Work to be completed: Without omission or alteration, write out all of the data.
:: Exercise data ::
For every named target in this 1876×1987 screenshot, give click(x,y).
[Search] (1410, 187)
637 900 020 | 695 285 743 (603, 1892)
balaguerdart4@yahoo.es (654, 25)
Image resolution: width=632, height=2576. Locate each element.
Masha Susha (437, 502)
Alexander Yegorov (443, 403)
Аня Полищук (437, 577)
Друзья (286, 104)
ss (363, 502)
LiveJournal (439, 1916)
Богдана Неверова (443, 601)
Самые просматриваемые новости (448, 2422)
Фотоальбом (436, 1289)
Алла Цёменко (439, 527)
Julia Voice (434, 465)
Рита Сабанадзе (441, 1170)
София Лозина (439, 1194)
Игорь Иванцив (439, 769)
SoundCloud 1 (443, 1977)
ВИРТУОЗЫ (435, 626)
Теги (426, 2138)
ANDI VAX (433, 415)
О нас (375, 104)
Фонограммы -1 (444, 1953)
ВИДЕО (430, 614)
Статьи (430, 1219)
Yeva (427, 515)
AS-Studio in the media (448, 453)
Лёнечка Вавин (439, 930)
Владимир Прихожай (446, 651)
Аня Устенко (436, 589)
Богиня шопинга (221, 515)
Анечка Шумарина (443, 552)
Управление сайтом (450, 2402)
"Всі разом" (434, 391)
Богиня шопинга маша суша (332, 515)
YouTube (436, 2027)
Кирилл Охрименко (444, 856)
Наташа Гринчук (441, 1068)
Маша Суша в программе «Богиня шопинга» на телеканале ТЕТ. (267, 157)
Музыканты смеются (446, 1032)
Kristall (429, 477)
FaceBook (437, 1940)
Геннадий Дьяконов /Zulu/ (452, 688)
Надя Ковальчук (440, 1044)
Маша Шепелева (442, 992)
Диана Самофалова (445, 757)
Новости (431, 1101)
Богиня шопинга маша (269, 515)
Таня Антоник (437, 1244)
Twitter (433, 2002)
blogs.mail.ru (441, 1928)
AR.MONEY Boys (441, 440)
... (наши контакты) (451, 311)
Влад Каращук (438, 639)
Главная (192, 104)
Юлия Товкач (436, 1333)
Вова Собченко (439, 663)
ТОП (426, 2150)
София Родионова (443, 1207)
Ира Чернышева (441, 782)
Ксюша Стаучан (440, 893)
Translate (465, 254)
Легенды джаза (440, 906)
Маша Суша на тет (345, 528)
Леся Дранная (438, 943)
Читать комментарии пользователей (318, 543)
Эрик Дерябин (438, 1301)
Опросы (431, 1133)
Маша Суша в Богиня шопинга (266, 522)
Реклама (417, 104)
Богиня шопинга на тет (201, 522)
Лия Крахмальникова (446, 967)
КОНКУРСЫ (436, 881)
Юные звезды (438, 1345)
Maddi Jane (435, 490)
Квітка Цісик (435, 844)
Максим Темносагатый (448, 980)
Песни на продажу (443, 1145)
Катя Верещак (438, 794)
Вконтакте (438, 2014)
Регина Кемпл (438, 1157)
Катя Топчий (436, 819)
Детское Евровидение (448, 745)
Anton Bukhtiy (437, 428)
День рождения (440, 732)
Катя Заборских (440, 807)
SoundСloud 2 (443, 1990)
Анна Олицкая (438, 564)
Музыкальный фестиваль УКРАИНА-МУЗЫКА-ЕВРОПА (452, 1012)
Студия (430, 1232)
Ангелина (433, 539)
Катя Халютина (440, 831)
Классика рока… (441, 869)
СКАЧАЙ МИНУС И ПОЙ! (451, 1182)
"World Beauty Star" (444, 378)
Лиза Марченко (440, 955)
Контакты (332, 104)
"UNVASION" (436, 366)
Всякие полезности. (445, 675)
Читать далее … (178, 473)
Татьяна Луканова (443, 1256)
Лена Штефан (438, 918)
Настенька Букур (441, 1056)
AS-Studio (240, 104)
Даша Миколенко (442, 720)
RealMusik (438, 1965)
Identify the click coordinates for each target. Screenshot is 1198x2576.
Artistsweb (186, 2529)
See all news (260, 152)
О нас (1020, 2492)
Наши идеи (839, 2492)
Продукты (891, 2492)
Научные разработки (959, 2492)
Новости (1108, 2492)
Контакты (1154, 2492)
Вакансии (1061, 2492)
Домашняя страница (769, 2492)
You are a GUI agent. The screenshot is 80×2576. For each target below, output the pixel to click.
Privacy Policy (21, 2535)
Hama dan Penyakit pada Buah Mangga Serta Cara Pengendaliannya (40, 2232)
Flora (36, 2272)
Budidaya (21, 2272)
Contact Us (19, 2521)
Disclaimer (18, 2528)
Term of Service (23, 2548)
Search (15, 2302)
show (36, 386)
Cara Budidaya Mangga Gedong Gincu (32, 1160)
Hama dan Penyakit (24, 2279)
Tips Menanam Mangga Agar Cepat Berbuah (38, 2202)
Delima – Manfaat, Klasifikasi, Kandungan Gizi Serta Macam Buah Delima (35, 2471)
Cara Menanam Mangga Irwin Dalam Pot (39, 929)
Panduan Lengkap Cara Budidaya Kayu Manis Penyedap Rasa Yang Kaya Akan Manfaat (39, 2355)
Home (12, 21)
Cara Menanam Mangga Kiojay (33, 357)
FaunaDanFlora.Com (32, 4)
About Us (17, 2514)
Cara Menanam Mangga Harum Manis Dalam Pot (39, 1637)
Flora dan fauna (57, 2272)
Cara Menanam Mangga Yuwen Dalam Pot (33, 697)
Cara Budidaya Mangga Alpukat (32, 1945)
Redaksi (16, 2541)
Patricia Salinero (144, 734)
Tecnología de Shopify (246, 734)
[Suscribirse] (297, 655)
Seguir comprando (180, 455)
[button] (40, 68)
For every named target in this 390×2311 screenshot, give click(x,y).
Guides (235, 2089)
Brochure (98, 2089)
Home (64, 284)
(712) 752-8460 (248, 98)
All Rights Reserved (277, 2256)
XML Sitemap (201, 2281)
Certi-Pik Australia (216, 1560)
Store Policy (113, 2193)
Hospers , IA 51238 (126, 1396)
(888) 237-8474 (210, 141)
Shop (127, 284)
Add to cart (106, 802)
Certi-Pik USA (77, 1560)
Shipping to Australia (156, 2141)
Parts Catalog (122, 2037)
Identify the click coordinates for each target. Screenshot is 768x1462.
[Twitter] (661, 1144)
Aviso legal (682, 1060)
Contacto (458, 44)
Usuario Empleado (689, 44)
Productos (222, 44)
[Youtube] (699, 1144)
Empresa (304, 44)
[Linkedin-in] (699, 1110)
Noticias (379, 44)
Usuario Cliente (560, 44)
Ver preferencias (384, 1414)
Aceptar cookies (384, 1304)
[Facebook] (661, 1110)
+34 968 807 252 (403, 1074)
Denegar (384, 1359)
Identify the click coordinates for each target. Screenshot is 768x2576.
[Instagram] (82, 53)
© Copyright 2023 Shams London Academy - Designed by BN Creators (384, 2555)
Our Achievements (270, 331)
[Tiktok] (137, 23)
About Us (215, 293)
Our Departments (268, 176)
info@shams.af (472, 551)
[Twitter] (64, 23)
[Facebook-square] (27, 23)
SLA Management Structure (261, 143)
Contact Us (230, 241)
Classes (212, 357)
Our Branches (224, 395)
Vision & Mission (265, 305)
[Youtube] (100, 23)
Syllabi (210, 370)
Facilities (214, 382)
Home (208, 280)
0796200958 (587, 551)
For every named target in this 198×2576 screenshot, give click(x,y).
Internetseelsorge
:::
Written reply:
For every named target in this 1876×1987 screenshot, give click(x,y).
[Search] (1410, 187)
637 900 020 | 695 285 743 (603, 1892)
balaguerdart4@yahoo.es (654, 25)
Image resolution: width=632, height=2576. Locate each element.
Masha Susha (437, 502)
Alexander Yegorov (443, 403)
Аня Полищук (437, 577)
Друзья (286, 104)
ss (363, 502)
LiveJournal (439, 1916)
Богдана Неверова (443, 601)
Самые просматриваемые новости (448, 2422)
Фотоальбом (436, 1289)
Алла Цёменко (439, 527)
Julia Voice (434, 465)
Рита Сабанадзе (441, 1170)
София Лозина (439, 1194)
Игорь Иванцив (439, 769)
SoundCloud 1 (443, 1977)
ВИРТУОЗЫ (435, 626)
Теги (426, 2138)
ANDI VAX (433, 415)
О нас (375, 104)
Фонограммы -1 (444, 1953)
ВИДЕО (430, 614)
Статьи (430, 1219)
Yeva (427, 515)
AS-Studio in the media (448, 453)
Лёнечка Вавин (439, 930)
Владимир Прихожай (446, 651)
Аня Устенко (436, 589)
Богиня шопинга (221, 515)
Анечка Шумарина (443, 552)
Управление сайтом (450, 2402)
"Всі разом" (434, 391)
Богиня шопинга маша суша (332, 515)
YouTube (436, 2027)
Кирилл Охрименко (444, 856)
Наташа Гринчук (441, 1068)
Маша Суша в программе «Богиня шопинга» на телеканале ТЕТ. (267, 157)
Музыканты смеются (446, 1032)
Kristall (429, 477)
FaceBook (437, 1940)
Геннадий Дьяконов /Zulu/ (452, 688)
Надя Ковальчук (440, 1044)
Маша Шепелева (442, 992)
Диана Самофалова (445, 757)
Новости (431, 1101)
Богиня шопинга маша (269, 515)
Таня Антоник (437, 1244)
Twitter (433, 2002)
blogs.mail.ru (441, 1928)
AR.MONEY Boys (441, 440)
... (наши контакты) (451, 311)
Влад Каращук (438, 639)
Главная (192, 104)
Юлия Товкач (436, 1333)
Вова Собченко (439, 663)
ТОП (426, 2150)
София Родионова (443, 1207)
Ира Чернышева (441, 782)
Ксюша Стаучан (440, 893)
Translate (465, 254)
Легенды джаза (440, 906)
Маша Суша на тет (345, 528)
Леся Дранная (438, 943)
Читать комментарии пользователей (318, 543)
Эрик Дерябин (438, 1301)
Опросы (431, 1133)
Маша Суша в Богиня шопинга (266, 522)
Реклама (417, 104)
Богиня шопинга на тет (201, 522)
Лия Крахмальникова (446, 967)
КОНКУРСЫ (436, 881)
Юные звезды (438, 1345)
Maddi Jane (435, 490)
Квітка Цісик (435, 844)
Максим Темносагатый (448, 980)
Песни на продажу (443, 1145)
Катя Верещак (438, 794)
Вконтакте (438, 2014)
Регина Кемпл (438, 1157)
Катя Топчий (436, 819)
Детское Евровидение (448, 745)
Anton Bukhtiy (437, 428)
День рождения (440, 732)
Катя Заборских (440, 807)
SoundСloud 2 (443, 1990)
Анна Олицкая (438, 564)
Музыкальный фестиваль УКРАИНА-МУЗЫКА-ЕВРОПА (452, 1012)
Студия (430, 1232)
Ангелина (433, 539)
Катя Халютина (440, 831)
Классика рока… (441, 869)
СКАЧАЙ МИНУС И ПОЙ! (451, 1182)
"World Beauty Star" (444, 378)
Лиза Марченко (440, 955)
Контакты (332, 104)
"UNVASION" (436, 366)
Всякие полезности. (445, 675)
Читать далее … (178, 473)
Татьяна Луканова (443, 1256)
Лена Штефан (438, 918)
Настенька Букур (441, 1056)
AS-Studio (240, 104)
Даша Миколенко (442, 720)
RealMusik (438, 1965)
Identify the click coordinates for each target. Screenshot is 1198x2576.
Artistsweb (186, 2529)
See all news (260, 152)
О нас (1020, 2492)
Наши идеи (839, 2492)
Продукты (891, 2492)
Научные разработки (959, 2492)
Новости (1108, 2492)
Контакты (1154, 2492)
Вакансии (1061, 2492)
Домашняя страница (769, 2492)
You are a GUI agent. The screenshot is 80×2576. For each target below, output the pixel to click.
Privacy Policy (21, 2535)
Hama dan Penyakit pada Buah Mangga Serta Cara Pengendaliannya (40, 2232)
Flora (36, 2272)
Budidaya (21, 2272)
Contact Us (19, 2521)
Disclaimer (18, 2528)
Term of Service (23, 2548)
Search (15, 2302)
show (36, 386)
Cara Budidaya Mangga Gedong Gincu (32, 1160)
Hama dan Penyakit (24, 2279)
Tips Menanam Mangga Agar Cepat Berbuah (38, 2202)
Delima – Manfaat, Klasifikasi, Kandungan Gizi Serta Macam Buah Delima (35, 2471)
Cara Menanam Mangga Irwin Dalam Pot (39, 929)
Panduan Lengkap Cara Budidaya Kayu Manis Penyedap Rasa Yang Kaya Akan Manfaat (39, 2355)
Home (12, 21)
Cara Menanam Mangga Kiojay (33, 357)
FaunaDanFlora.Com (32, 4)
About Us (17, 2514)
Cara Menanam Mangga Harum Manis Dalam Pot (39, 1637)
Flora dan fauna (57, 2272)
Cara Menanam Mangga Yuwen Dalam Pot (33, 697)
Cara Budidaya Mangga Alpukat (32, 1945)
Redaksi (16, 2541)
Patricia Salinero (144, 734)
Tecnología de Shopify (246, 734)
[Suscribirse] (297, 655)
Seguir comprando (180, 455)
[button] (40, 68)
For every named target in this 390×2311 screenshot, give click(x,y).
Guides (235, 2089)
Brochure (98, 2089)
Home (64, 284)
(712) 752-8460 (248, 98)
All Rights Reserved (277, 2256)
XML Sitemap (201, 2281)
Certi-Pik Australia (216, 1560)
Store Policy (113, 2193)
Hospers , IA 51238 (126, 1396)
(888) 237-8474 (210, 141)
Shop (127, 284)
Add to cart (106, 802)
Certi-Pik USA (77, 1560)
Shipping to Australia (156, 2141)
Parts Catalog (122, 2037)
Identify the click coordinates for each target. Screenshot is 768x1462.
[Twitter] (661, 1144)
Aviso legal (682, 1060)
Contacto (458, 44)
Usuario Empleado (689, 44)
Productos (222, 44)
[Youtube] (699, 1144)
Empresa (304, 44)
[Linkedin-in] (699, 1110)
Noticias (379, 44)
Usuario Cliente (560, 44)
Ver preferencias (384, 1414)
Aceptar cookies (384, 1304)
[Facebook] (661, 1110)
+34 968 807 252 (403, 1074)
Denegar (384, 1359)
Identify the click coordinates for each target. Screenshot is 768x2576.
[Instagram] (82, 53)
© Copyright 2023 Shams London Academy - Designed by BN Creators (384, 2555)
Our Achievements (270, 331)
[Tiktok] (137, 23)
About Us (215, 293)
Our Departments (268, 176)
info@shams.af (472, 551)
[Twitter] (64, 23)
[Facebook-square] (27, 23)
SLA Management Structure (261, 143)
Contact Us (230, 241)
Classes (212, 357)
Our Branches (224, 395)
Vision & Mission (265, 305)
[Youtube] (100, 23)
Syllabi (210, 370)
Facilities (214, 382)
Home (208, 280)
0796200958 (587, 551)
For every named target in this 198×2576 screenshot, give click(x,y).
Internetseelsorge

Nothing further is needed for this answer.